Dear Parent with the colicky baby..
aka the baby that WON'T STOP CRYING!
Hi. I’ve been there. I know what you’re going through. It is harder than hard. It feels like this season will never end. That you can’t take one more day or night of hours of uncontrollable crying and it is driving you insane. You’re beyond tired. You feel like you can’t go on anymore. But you don’t have a choice.
Strangers come up and offer you advice, or tell you that you need to feed/rock/hold them differently, and you want to shout NO THEY JUST CRY A LOT – PLEASE LEAVE ME ALONE.
You feel like it’s something wrong that you’re doing. You swear to yourself you’ll never have any more children. You are riddled with guilt that there are moments when you want to shake your baby to stop them crying. Ultimately you feel like you’ve failed as a mum because you can’t console your baby or figure out what they need.

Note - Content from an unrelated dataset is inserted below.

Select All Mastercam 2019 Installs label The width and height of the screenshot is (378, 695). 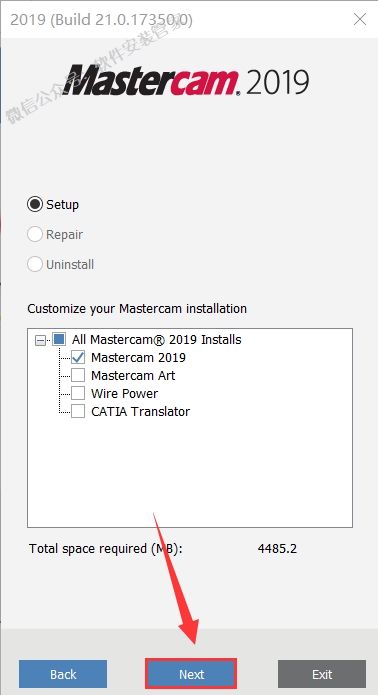[157, 340]
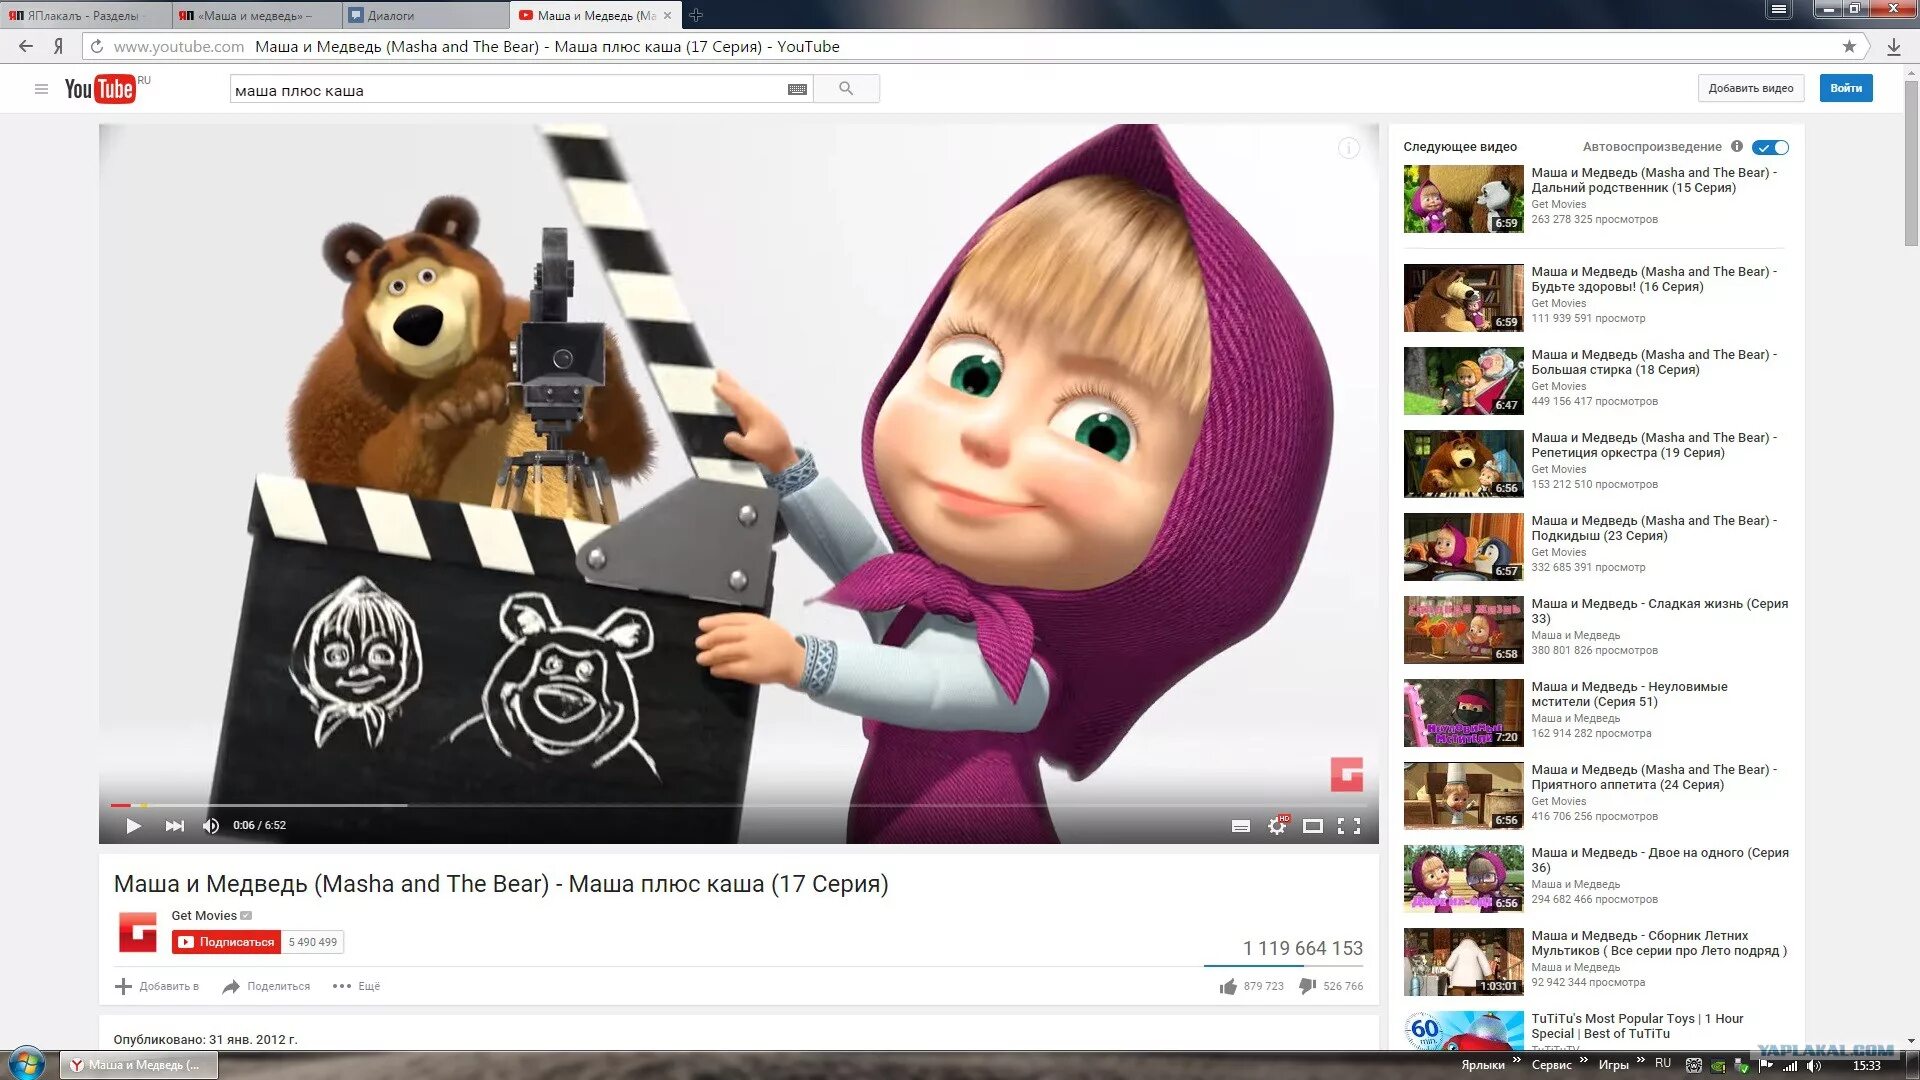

You’ve tried everything – infacol, gaviscon, gripe water, lying them on their front, their back, their side, tilting their mattress, co-sleeping and slings, cutting out dairy, sensitive formulas, baby massage, cranial osteopathy and so on. You’re always at the doctors or ringing the health visitor asking them WHAT THE FLIP IS WRONG WITH MY BABY?! And nothing is helping and no one can fix it.
‘You just have to ride it out’, they say, ‘they’ll grow out of it at around 12 weeks’. So you’re counting down the weeks until 12 weeks when you’re hoping they’ll just miraculously get better from this unexplained, no cure, pain ridden ‘thing’. 12 weeks comes and goes.
If you’re anything like me and convinced there is something seriously wrong with your baby, you insist on seeing a specialist who you finally are referred to. They reassure you that you’re baby doesn’t have twisted intestines or whatever other horror stories you’ve read online. And you feel a little bit better knowing that, even though it is so frustrating that there is nothing you can do to fix it.
So what can I offer? I can offer hope. That they’re right – they do grow out of it eventually (5 months old for us when we started weaning), that you do start to love your child in that overwhelming way that other mums talk about. That it doesn’t mean all of your children will have it (my second didn’t have it to the same extent at all). That there is nothing you are doing wrong and there is nothing more that you can try. You are not a bad mum.
My advice? Accept and ask for help. Don’t be proud. Accept meals and offers of people holding your baby for you whilst you cry or sleep or shower. If you’ve been rocking your unconsolable, screaming baby to a point where you’re going mad-walk away for a moment and take a deep breath in and out and once you’ve calmed down, go back in. Be kind to yourself. You are the best mum for your baby.
You are stronger than you think and you can totally do this.